Selanjutnya dalam tulisan “Lembaga-Lembaga Peradilan dan Budaya Hukum di Indonesia”, Ia mengkaji pola perubahan sistem hukum Indonesia pada masa Revolusi.
Termasuk di dalamnya, bagaimana proses politik dan ekonomi, serta nilai budaya, berkait dengan perubahan Lembaga peradilan secara umum.
Salah satu hal yang diulas dalam esai ini adalah mengenai bagaimana penyelesaian perselisihan dilakukan secara kekeluargaan (konsiliasi), dan kaitannya dengan peradilan perdata saat itu.
Daniel S. Lev dalam tulisan “Unifikasi Pengadilan pada Masa Pasca Kolonial” menuliskan bahwa Ia memiliki tujuan untuk mengumpulkan data dan bahan mengenai perkembangan pengadilan nasional pada masa pendudukan Jepang, masa revolusi dan masa awal kemerdekaan.
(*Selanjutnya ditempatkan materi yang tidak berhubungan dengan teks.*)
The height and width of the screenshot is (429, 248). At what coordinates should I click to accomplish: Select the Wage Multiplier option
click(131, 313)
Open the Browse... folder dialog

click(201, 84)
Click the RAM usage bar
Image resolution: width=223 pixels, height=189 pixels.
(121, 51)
Dalam tulisan ini Daniel S. Lev mengulas mengenai tegangan-tegangan yang terjadi dalam proses unifikasi hukum nasional dikaitkan dengan adanya pengadilan lokal atau pengadilan adat.
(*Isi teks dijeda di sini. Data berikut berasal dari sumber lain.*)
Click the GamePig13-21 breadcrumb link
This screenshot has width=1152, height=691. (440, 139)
Kemudian pada 1977, dalam tulisan “Kekuasaan Kehakiman dan Penegakan Negara Hukum: Sebuah Sketsa Politik” Daniel S. Lev menitikberatkan pada persoalan yang timbul dalam pembaruan peraturan perundang-undangan terkait organisasi dan kekuasaan kehakiman.
Daniel S. Lev merekam dalam tulisan tersebut bahwa saat itu Ikatan Hakim Indonesia (IKAHI) dan Kementerian Kehakiman berdebat dengan sengit mengenai isi pemisahan kekuasaan negara. Para pemimpin IKAHI berpegang teguh pada prinsip trias politica.
Refleksi atas kebutuhan peradilan yang otonom ditulis oleh Daniel S. Lev dalam esai “Gerakan Sosial, Konstitusionalisme dan Hak Asasi.”
Lev menuliskan bahwa tuntutan akan adanya badan peradilan yang bebas merupakan respons atas kenyataan bahwa peradilan Indonesia dibatasi secara politik.
Menurut Lev, adanya kenyataan bahwa hakim-hakim merupakan pegawai negeri sehingga sebagaimana pegawai negeri lainnya seolah dibebani tanggung jawab untuk melaksanakan kehendak pemerintah. Peradilan yang otonom akan lebih tanggap pada persoalan masyarakat karena cenderung tidak akan korup karena tidak tergantung pada perlindungan politik kekuasaan lain.
Signifikansi dari otonomnya kekuasaan peradilan ini, juga terletak pada gagasan bahwa hukum merupakan alat untuk membatasi kekuasaan eksekutif dan perlu adanya pengawasan kelembagaan.
Sebastiaan Pompe menuliskan dalam obituari bahwa Daniel S. Lev adalah salah satu pelopor dalam bidang analisis sosial-politik hukum. Ia termasuk generasi pertama akademisi yang menjembatani kesenjangan tradisional antara ilmu hukum dan ilmu politik.
Ia menerapkan ilmu politik ke dalam bidang hukum, menggunakan relasi kuasa sebagai instrumen untuk menganalisis lembaga hukum dan hukum. Namun pada saat yang sama, Ia mengakui lembaga hukum dan praktisi hukum sebagai aktor yang memiliki otonominya sendiri.
Pendekatan ini khususnya relevan bagi Indonesia dimana setelah tahun 1957, ketika lembaga dan profesi hukum kehilangan otonominya dan hanya menjadi sekedar perpanjangan tangan elit politik.
Daniel S. Lev merupakan Guru Besar Ilmu Politik Universitas Washington, Amerika Serikat.
Ia menyelesaikan Ph.D. di Universitas Cornell dengan disertasi berjudul “the Transition to Guided Democracy” pada 1966. Ia banyak melakukan studi Sejarah tentang masalah hukum dan politik di Indonesia.